Description of the task: Your answer must be the exact lines from the one holding "You are a GUI" through the last line of the records below, with no pictures.

Supplied data:
-=-=-

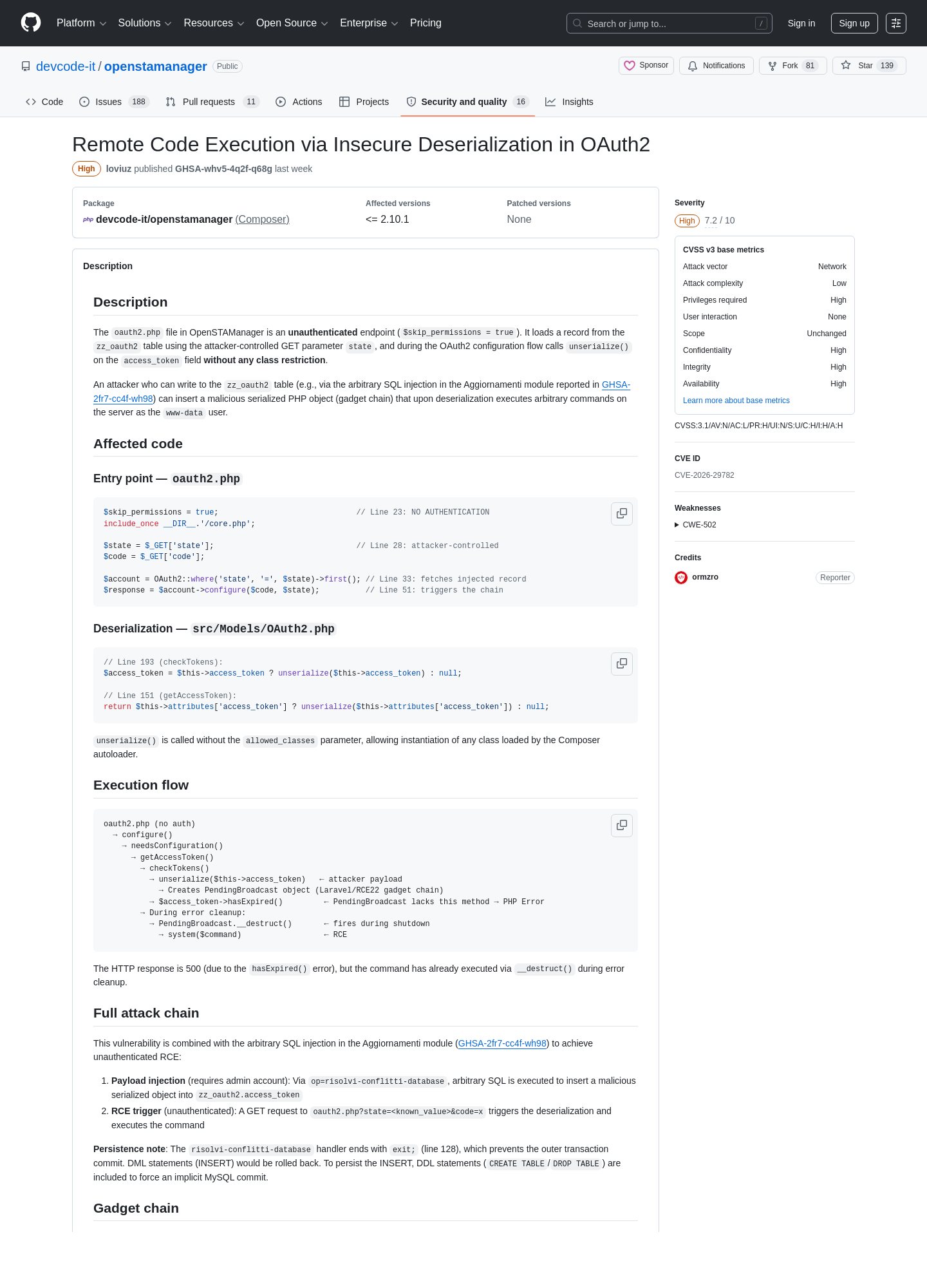Open the Insights tab
Viewport: 927px width, 1288px height.
point(569,102)
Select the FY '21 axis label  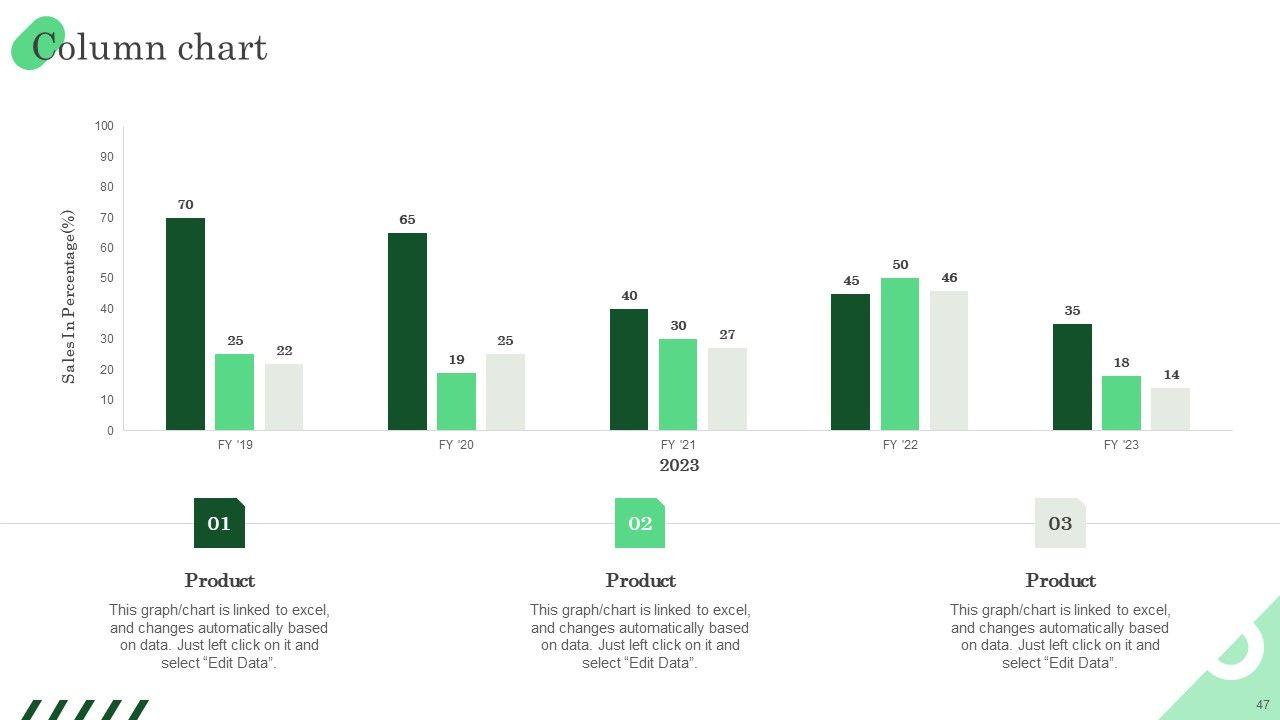tap(678, 445)
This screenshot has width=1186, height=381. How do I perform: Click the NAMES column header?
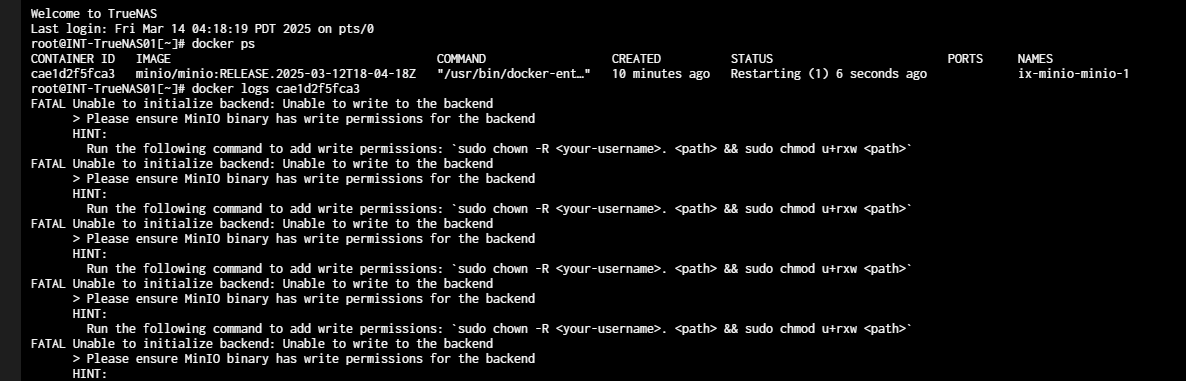(x=1035, y=58)
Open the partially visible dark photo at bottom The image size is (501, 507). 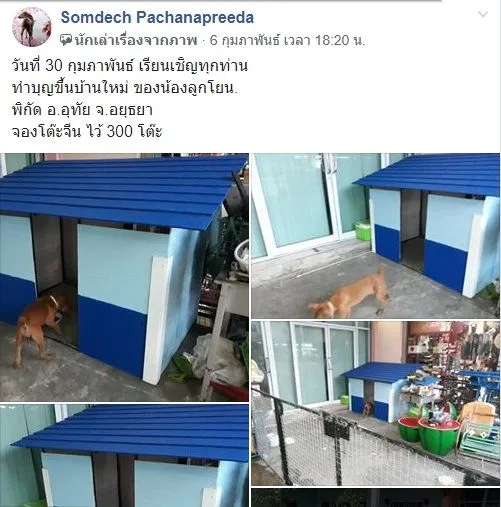click(x=376, y=498)
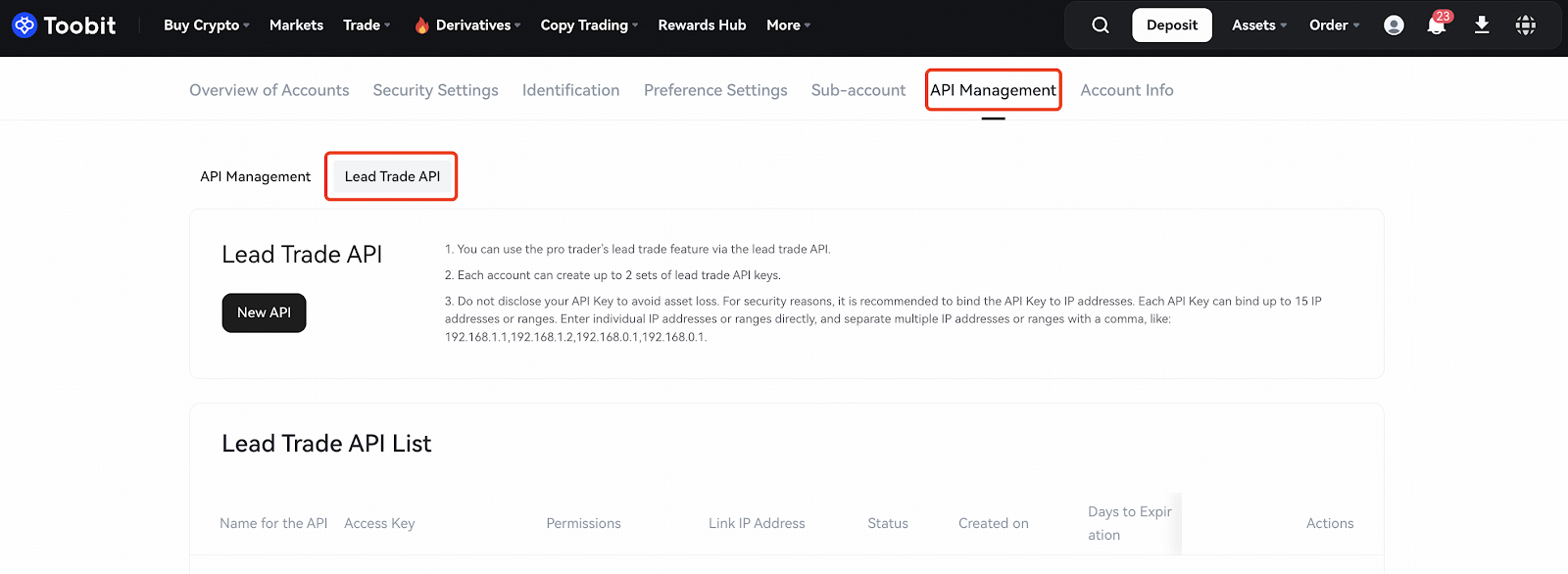Open the language globe icon
Image resolution: width=1568 pixels, height=574 pixels.
point(1526,25)
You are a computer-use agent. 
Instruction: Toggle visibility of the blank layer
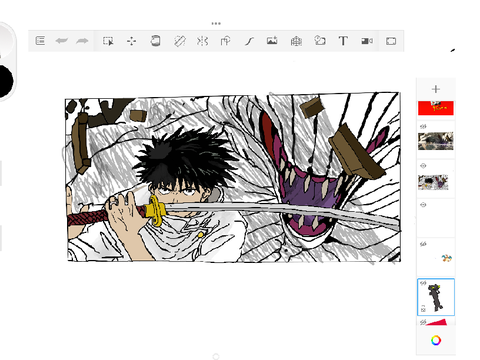pyautogui.click(x=423, y=205)
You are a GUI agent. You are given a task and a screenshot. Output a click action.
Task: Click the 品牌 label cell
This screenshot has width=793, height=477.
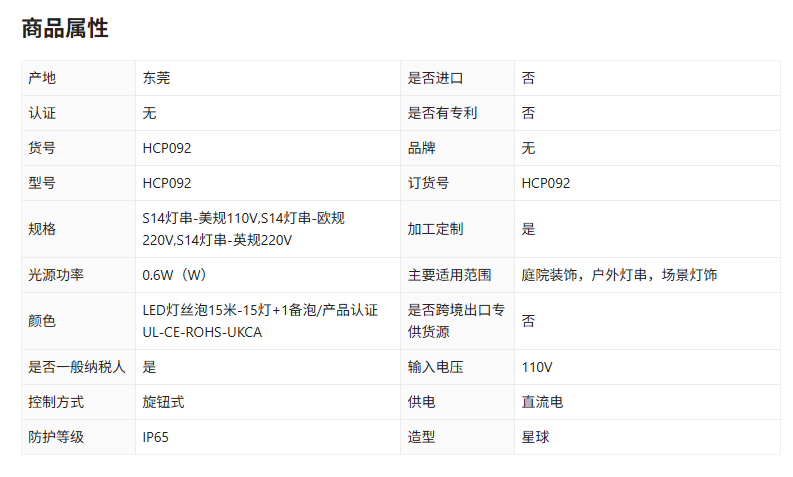point(421,148)
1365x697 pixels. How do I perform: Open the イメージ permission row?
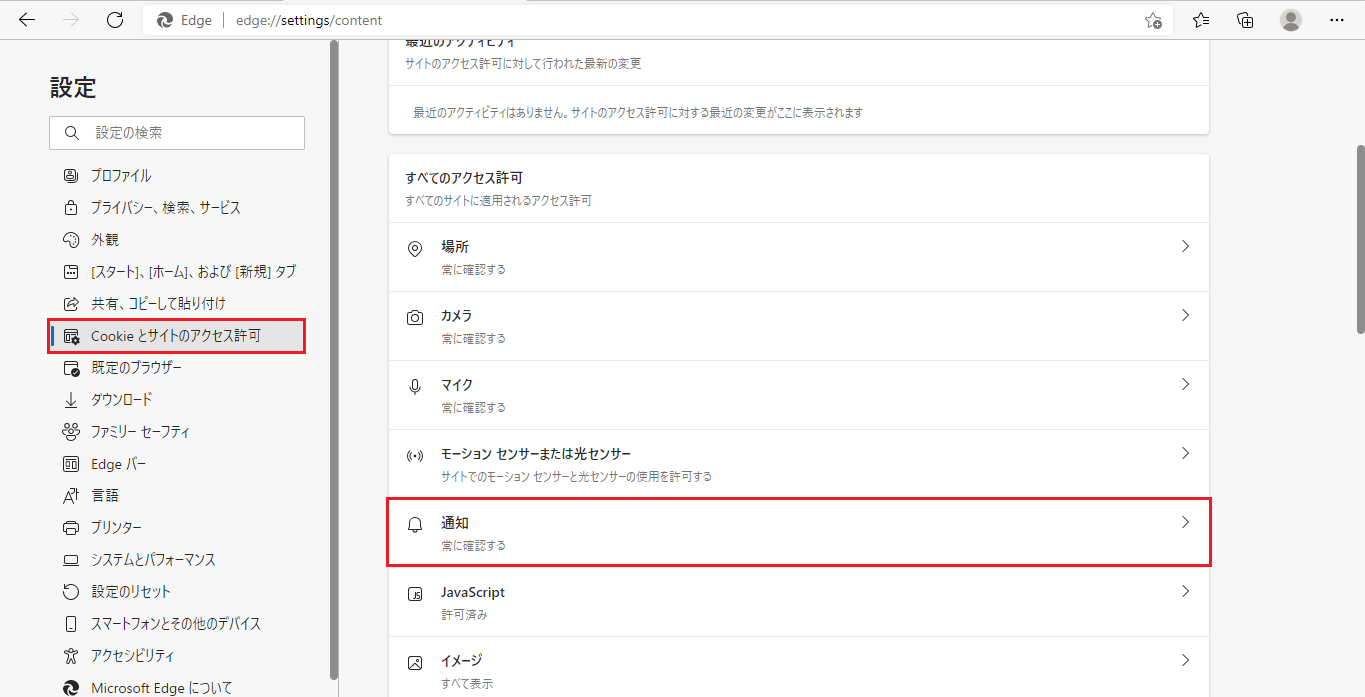[x=798, y=670]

-=-=-

Output:
You are a GUI agent. You are given a task and a screenshot. Output a click action.
Task: Click the 品牌 label cell
This screenshot has width=793, height=477.
point(421,148)
1365x697 pixels. How do I perform: Open the イメージ permission row?
[x=798, y=670]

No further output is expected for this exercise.